How things have changed and are becoming more equitable in women’s basketball:

  • UA coach Adia Barnes appeared on three Zoom conference media sessions last week, fielding dozens of questions from ESPN, CBS, the Associated Press, every conceivable Tucson sports media platform and even a 9-year-old young lady who aspires to be a journalist. Monday’s NCAA Tournament opener against Stony Brook will be televised on ESPN2.

One of Barnes’ comments hit the bullseye: “There are a lot of voices out there, and people care now. They didn’t care five years ago. They didn’t care in the ’90s. (But) they care now.”

Neg~77139; Star Sports — — Arizona’s Adia Barnes, left, drives past Western Kentucky’s Shea Lunsford during the second half of their game at Stegeman Coliseum in Athens, Ga in the NCAA tournament. Photo taken by Bruce McClelland. Neg.# 77139. Copyright 1996 The Arizona Daily Star Event:Game; Identity:Athlete; PLS:Basketball; Book:D; People: Adia Barnes UA women vs. Westerm Kentucky

Compare that to Barnes’ days as an All-Pac-10 forward at Arizona, when the UA’s second-round NCAA Tournament game against No. 2 seed Rutgers was televised only on Cablevision of the Raritan Valley in New Jersey. Compare that to Barnes’ first-ever NCAA Tournament game, 1997, against Western Kentucky, which wasn’t televised anywhere. Now the ESPN platform televises all 63 women’s NCAA Tournament games.

“I don’t want the message of the NCAA Tournament to be one of disparity,” Barnes said Friday. “We’re on the main channels. There is progress. (But) I hope for my daughter it’s going to be better.”

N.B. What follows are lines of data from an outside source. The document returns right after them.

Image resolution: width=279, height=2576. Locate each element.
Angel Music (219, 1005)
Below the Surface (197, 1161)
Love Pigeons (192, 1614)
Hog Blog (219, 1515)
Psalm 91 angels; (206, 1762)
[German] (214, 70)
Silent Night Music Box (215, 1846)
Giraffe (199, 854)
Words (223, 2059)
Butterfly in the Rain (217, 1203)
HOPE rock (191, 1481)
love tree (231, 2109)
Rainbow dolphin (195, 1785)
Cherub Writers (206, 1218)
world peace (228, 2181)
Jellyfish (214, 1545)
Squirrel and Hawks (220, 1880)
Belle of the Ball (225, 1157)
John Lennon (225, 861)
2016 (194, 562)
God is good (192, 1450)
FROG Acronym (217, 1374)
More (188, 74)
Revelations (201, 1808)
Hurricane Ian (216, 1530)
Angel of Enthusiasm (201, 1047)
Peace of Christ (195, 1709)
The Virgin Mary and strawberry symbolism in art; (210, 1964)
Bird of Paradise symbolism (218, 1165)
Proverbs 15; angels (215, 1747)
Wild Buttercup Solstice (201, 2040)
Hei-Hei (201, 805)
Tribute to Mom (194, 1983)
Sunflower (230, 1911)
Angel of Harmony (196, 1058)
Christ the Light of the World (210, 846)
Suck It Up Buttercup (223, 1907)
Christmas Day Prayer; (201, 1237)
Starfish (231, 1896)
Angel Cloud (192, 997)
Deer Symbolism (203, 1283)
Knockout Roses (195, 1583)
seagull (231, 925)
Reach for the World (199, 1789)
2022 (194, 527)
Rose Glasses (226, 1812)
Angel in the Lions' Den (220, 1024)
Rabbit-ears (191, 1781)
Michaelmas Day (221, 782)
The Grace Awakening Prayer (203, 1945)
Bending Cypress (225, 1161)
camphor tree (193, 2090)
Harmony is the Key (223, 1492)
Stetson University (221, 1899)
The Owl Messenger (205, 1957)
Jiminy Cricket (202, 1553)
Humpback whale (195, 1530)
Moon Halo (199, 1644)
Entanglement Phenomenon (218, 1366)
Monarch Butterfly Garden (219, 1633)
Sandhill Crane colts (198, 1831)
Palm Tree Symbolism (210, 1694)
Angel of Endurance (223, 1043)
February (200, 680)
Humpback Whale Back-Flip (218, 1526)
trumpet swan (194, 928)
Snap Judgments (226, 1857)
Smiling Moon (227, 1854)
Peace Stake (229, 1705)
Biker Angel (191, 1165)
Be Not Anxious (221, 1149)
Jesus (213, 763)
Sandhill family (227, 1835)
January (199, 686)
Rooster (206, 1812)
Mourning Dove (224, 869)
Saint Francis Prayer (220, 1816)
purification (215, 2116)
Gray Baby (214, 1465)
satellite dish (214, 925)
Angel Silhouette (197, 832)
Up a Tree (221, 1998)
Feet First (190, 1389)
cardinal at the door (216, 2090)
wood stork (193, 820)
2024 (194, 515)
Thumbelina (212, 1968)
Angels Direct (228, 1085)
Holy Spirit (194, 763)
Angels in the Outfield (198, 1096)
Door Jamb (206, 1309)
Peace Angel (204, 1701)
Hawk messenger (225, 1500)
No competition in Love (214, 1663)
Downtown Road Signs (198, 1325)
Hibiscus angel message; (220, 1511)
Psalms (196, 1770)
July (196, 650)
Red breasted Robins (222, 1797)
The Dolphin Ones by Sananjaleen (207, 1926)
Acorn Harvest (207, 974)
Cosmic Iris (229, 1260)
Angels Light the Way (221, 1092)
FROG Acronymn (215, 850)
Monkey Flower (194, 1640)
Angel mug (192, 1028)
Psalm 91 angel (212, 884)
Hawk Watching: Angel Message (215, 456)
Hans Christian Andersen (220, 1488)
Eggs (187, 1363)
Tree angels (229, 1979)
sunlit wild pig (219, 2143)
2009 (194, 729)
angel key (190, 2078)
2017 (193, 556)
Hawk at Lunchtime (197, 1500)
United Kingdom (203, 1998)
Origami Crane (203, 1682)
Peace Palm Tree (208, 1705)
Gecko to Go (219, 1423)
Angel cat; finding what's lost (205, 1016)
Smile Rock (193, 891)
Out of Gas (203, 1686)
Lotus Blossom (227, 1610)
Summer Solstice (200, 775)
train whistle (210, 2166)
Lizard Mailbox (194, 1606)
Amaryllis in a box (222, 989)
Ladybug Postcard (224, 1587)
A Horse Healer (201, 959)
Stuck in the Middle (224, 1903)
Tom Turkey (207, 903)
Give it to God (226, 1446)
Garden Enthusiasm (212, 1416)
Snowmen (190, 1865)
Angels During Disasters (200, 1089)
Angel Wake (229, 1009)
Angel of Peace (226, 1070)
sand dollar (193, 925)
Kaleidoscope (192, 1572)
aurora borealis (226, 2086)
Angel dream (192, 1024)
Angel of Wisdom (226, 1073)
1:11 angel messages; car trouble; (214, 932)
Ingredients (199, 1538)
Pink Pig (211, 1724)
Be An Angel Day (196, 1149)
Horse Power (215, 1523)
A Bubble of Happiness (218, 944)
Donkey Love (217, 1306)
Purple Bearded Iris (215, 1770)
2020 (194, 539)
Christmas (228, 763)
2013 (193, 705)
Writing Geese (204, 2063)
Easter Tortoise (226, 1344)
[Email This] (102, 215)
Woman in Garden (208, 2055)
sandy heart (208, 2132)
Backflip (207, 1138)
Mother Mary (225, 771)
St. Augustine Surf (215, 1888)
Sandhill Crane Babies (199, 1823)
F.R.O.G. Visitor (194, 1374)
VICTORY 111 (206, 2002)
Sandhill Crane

  • Pac-12 women’s basketball referees are paid about $3,000 per game, on average. That’s the roughly same as Pac-12 men’s basketball officials. The most accomplished officials, men’s and women’s, like Tucson’s Chris Rastatter (men’s) and Bob Scofield (women’s), can earn more than $3,000 per game.

Some leagues still pay men’s officials a bit more than women, but it’s close. The Pac-12 restructured its pay for officials about 10 years ago. In Barnes’ days, Pac-10 referees were paid roughly $750 per game. Women’s officials of a generation ago were essentially a Triple-A level of basketball officiating. That is changing.

  • Barnes last week agreed to a five-year contract extension through 2026. Her base salary will move from $404,000 to a much higher figure, perhaps close to $700,000, by 2026.

It simply puts her in the ballpark with Pac-12 contemporaries. Oregon’s Kelly Graves recently signed an extension through 2029 and will earn $1.3 million in the final year of his deal. Oregon State’s Scott Rueck, who was paid $385,000 as recently as 2017, is now signed through 2027 with a current compensation of $740,000.

ASU’s Charli Turner Thorne, probably the second most accomplished women’s basketball coach in Pac-12 history, last month signed an extension through 2024; she earned $544,000 this season.

Not all Pac-12 coaches are so well paid. Utah’s Lynne Roberts is at $295,000 and Colorado’s J.R. Payne at $300,000. But they haven’t commanded Top 25 programs.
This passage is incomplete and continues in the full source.